WHAT IS NEEDED: Your copy runs from the line containing "Image resolution: width=570" through the last line of the listing, both included. Restate those lines word for word and leave out pictures.

::::

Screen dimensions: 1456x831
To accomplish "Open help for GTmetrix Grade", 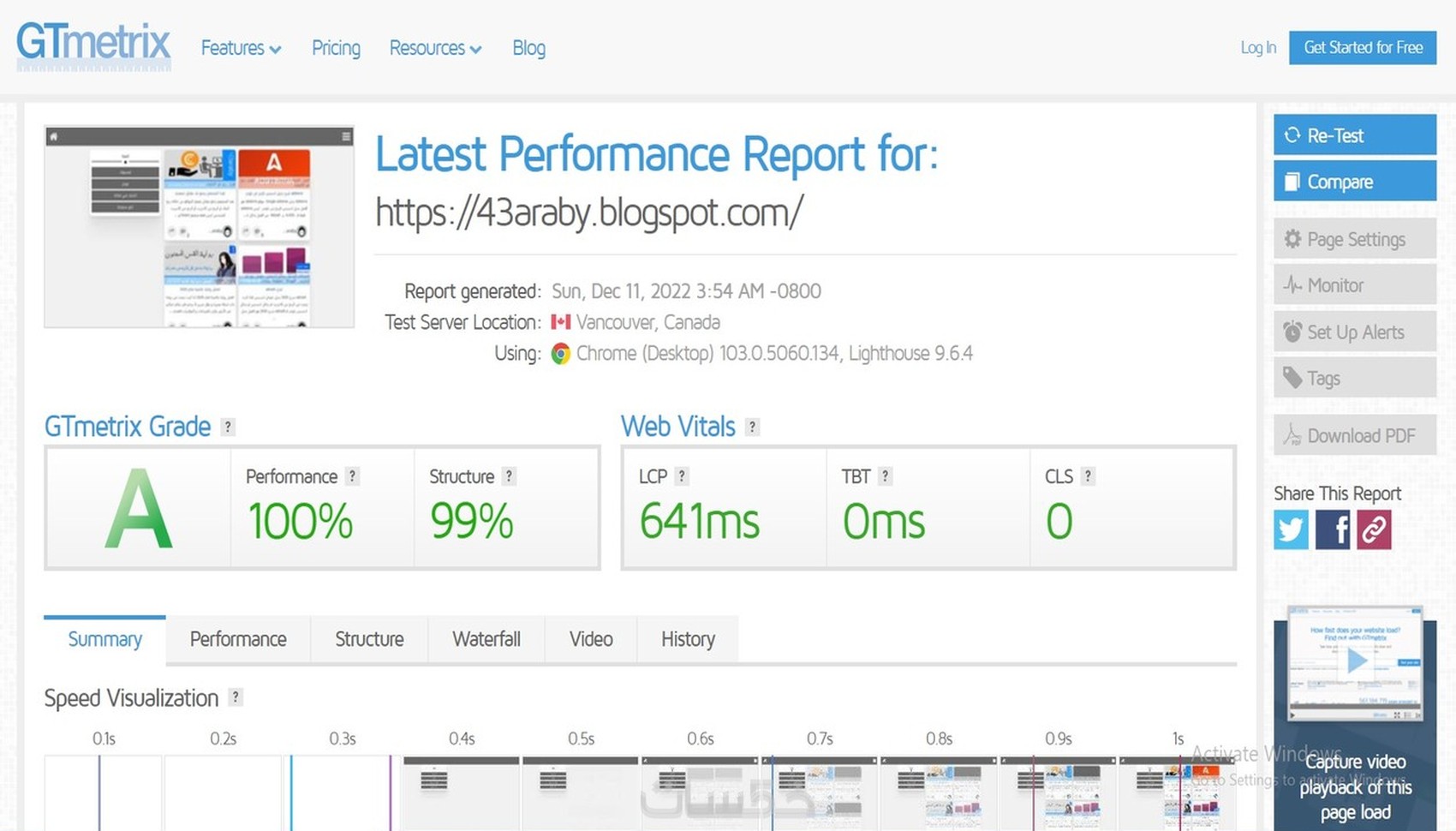I will [228, 427].
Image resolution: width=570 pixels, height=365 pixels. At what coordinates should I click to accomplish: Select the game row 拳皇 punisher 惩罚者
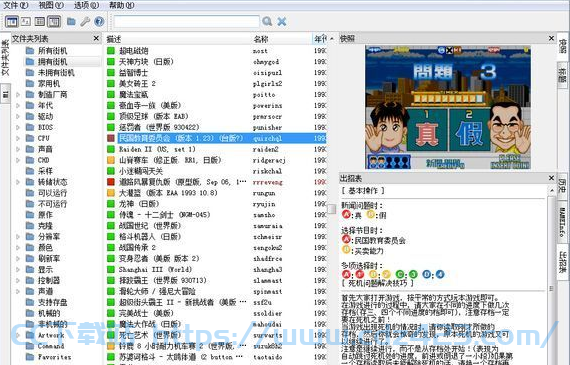pyautogui.click(x=217, y=127)
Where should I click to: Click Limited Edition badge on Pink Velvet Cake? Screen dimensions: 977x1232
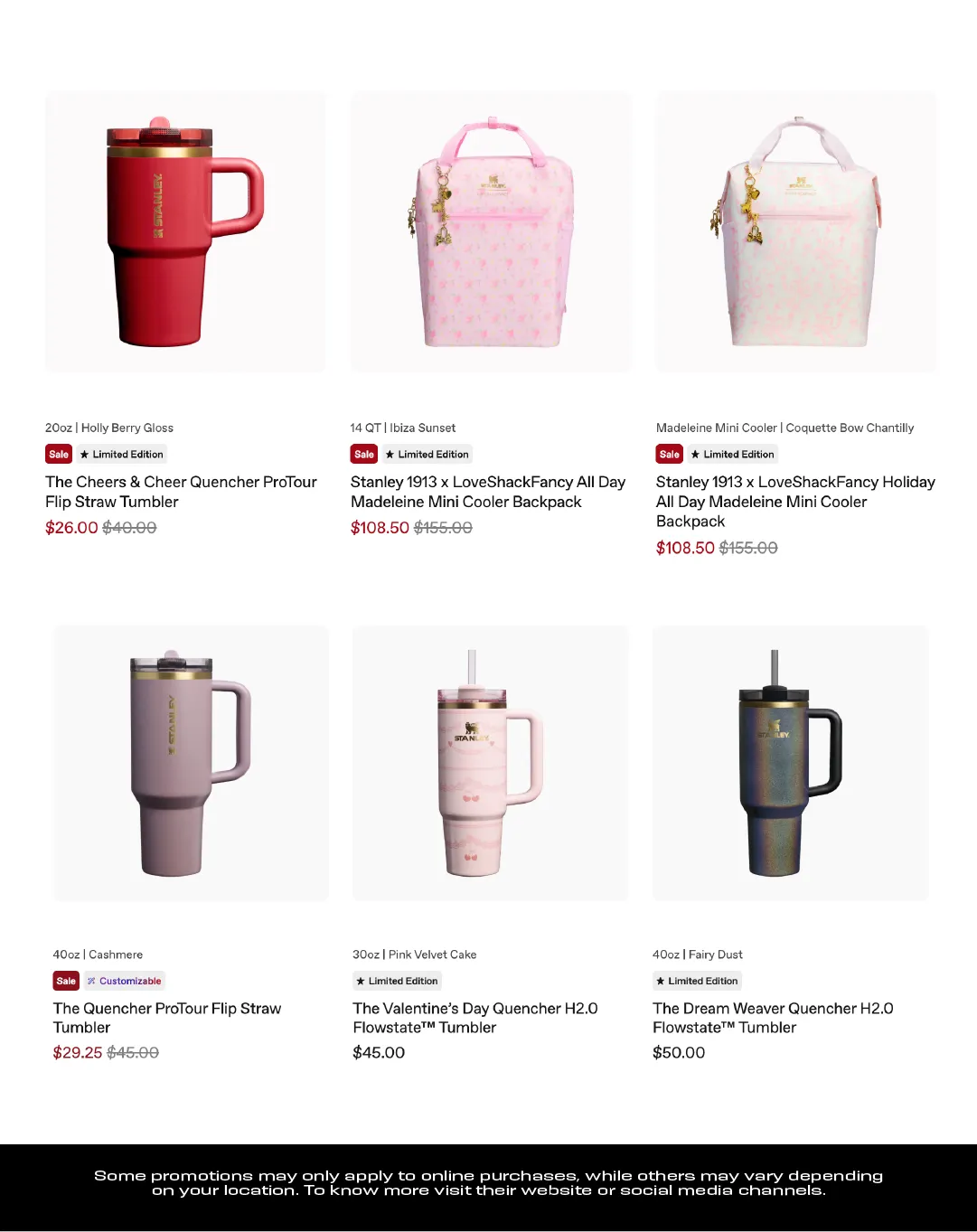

::::

RESPONSE BELOW:
Image resolution: width=570 pixels, height=365 pixels. At what coordinates should I click to accomplish: Select the game row 拳皇 punisher 惩罚者
pyautogui.click(x=217, y=127)
Where should I click to: Click Limited Edition badge on Pink Velvet Cake? Screen dimensions: 977x1232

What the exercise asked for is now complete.